CBMC contracts crash when dynamic allocation is not in the harness.

[jaisnan]

CBMC currently needs free to be in scope. In order to enforce this, Kani currently creates an empty Box before to force free to be in scope.

The workaround on Kani's side looks like this,

// Filling the body of a contract
pub fn proof_for_contract(attr: TokenStream, item: TokenStream) -> TokenStream {
    let args = proc_macro2::TokenStream::from(attr);
    let ItemFn { attrs, vis, sig, block } = parse_macro_input!(item as ItemFn);
    quote!(
        #[allow(dead_code)]
        #[kanitool::proof_for_contract = stringify!(#args)]
        #(#attrs)*
        #vis #sig {
            let _ = std::boxed::Box::new(0_usize);
            #block
        }
    )
    .into()
}

When we remove the culprit line let _ = std::boxed::Box::new(0_usize);. We get the following error from CBMC:

error: test failed: expected output to contain the line(s):
Failed Checks: |result : &T| *result != 0 && x % *result == 1 && y % *result == 0
status: exit status: 1
command: "kani" "/home/ubuntu/kani/tests/expected/function-contract/gcd_rec_contract_fail.rs" "-Zfunction-contracts"
stdout:
------------------------------------------
Kani Rust Verifier 0.52.0 (standalone)
Reading GOTO program from '/home/ubuntu/kani/tests/expected/function-contract/gcd_rec_contract_fail__RNvCsjbTzZZm4LvF_21gcd_rec_contract_fail14simple_harness.out'
Function Pointer Removal
Virtual function removal
Cleaning inline assembler statements
Loading CPROVER C library (x86_64)
Adding the cprover_contracts library (x86_64)
Contract '_RNvCsjbTzZZm4LvF_21gcd_rec_contract_fail18gcd_wrapper_7a7962' not found, deriving empty pure contract 'contract::_RNvCsjbTzZZm4LvF_21gcd_rec_contract_fail18gcd_wrapper_7a7962' from function '_RNvCsjbTzZZm4LvF_21gcd_rec_contract_fail18gcd_wrapper_7a7962'
file <builtin-library-malloc> line 6: symbol '__CPROVER_malloc_is_new_array' already has an initial value
symbol '__CPROVER_alloca_object' already has an initial value
symbol '__CPROVER_new_object' already has an initial value
file <builtin-library-free> line 11: symbol '__CPROVER_malloc_is_new_array' already has an initial value
file <builtin-library-__CPROVER_contracts_library> line 1048 function __CPROVER_contracts_write_set_deallocate_freeable: no body for function 'free'
No body for 'free' during inlining
Numeric exception : 0
error: goto-instrument exited with status exit status: 6

CBMC version: 5.95.1
Operating system: Both Ubuntu 22.04.4
Exact command line resulting in the issue:
"kani" "/home/ubuntu/kani/tests/expected/function-contract/gcd_rec_contract_fail.rs" "-Zfunction-contracts"

[tautschnig]

I am sorry, I don't understand how to reproduce this. Where can I find that let _ = std::boxed::Box::new(0_usize); that needs to be removed in order to observe the problem?

[remi-delmas-3000]

Contracts instrumentation attempts to load free from the CPROVER library no matter what the GOTO model contains

CF here:

cbmc/src/goto-instrument/contracts/dynamic-frames/dfcc_library.cpp

Line 278 in 2a5151c

void dfcc_libraryt::load(std::set<irep_idt> &to_instrument)

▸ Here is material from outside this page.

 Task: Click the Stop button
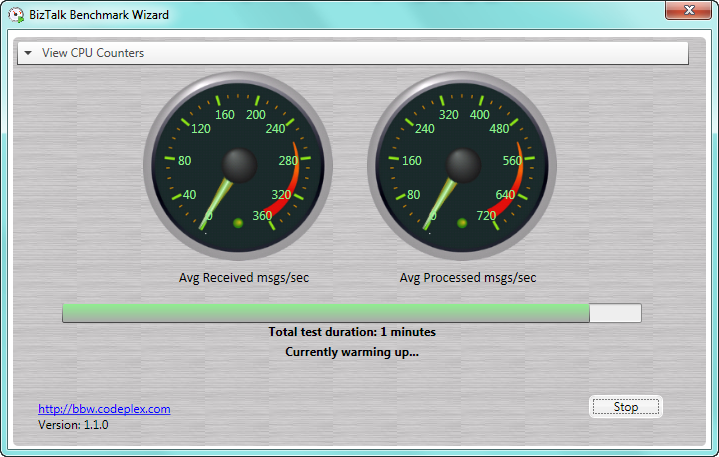[625, 407]
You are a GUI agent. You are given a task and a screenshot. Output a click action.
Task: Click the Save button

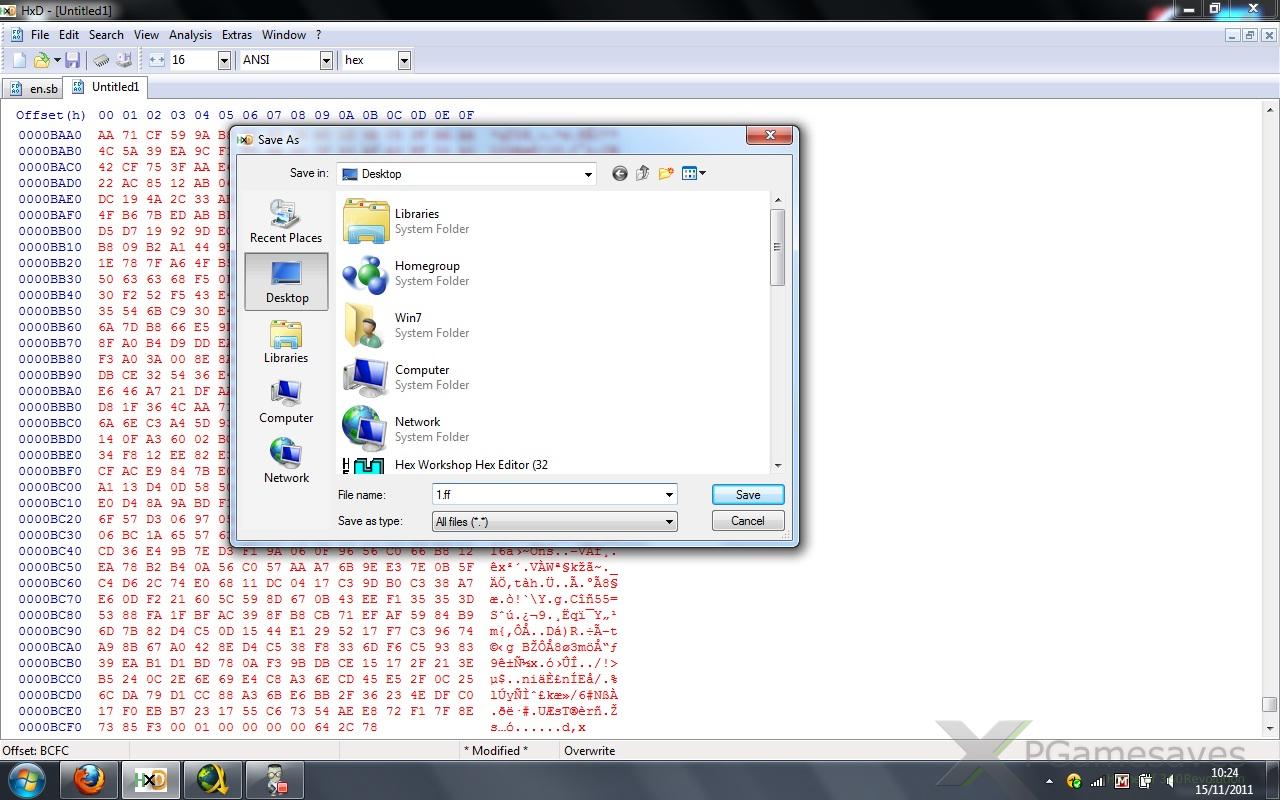click(747, 495)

The contracts instrumentation assumes that if an entry for a library function like free is found in the symbol table then the body of the function is present too, and it doesn't attempt to force-load the function. So the only way contracts would not load the free function into the model is if the symbol table produced by Kani contains an entry for the free function but does not contain the body of the function.

[tautschnig]

The output mentioning builtin-library-free suggests it is loaded, so I’m quite confused what is actually going on here. Needs details to reproduce and debug.

[remi-delmas-3000]

This is an extract of kani_lib.c

// Declare functions instead of importing more headers in order to avoid conflicting definitions.
// See https://github.com/model-checking/kani/issues/1774 for more details.
void  free(void *ptr);
void *memcpy(void *dst, const void *src, size_t n);
void *calloc(size_t nmemb, size_t size);

Could these declarations result in an entry being present for free in the symbol table but the value of the symbol being absent ? or the entry being present but the GOTO function being pruned if its not actually used before contracts instrumentation is applied ?

[tautschnig]

file <builtin-library-free> really suggests that we are reading (using?) the definition from CBMC's library, though admittedly this is part of a warning, so it could be that we don't actually link in the implementation. So, still, we need a way to actually reproduce this.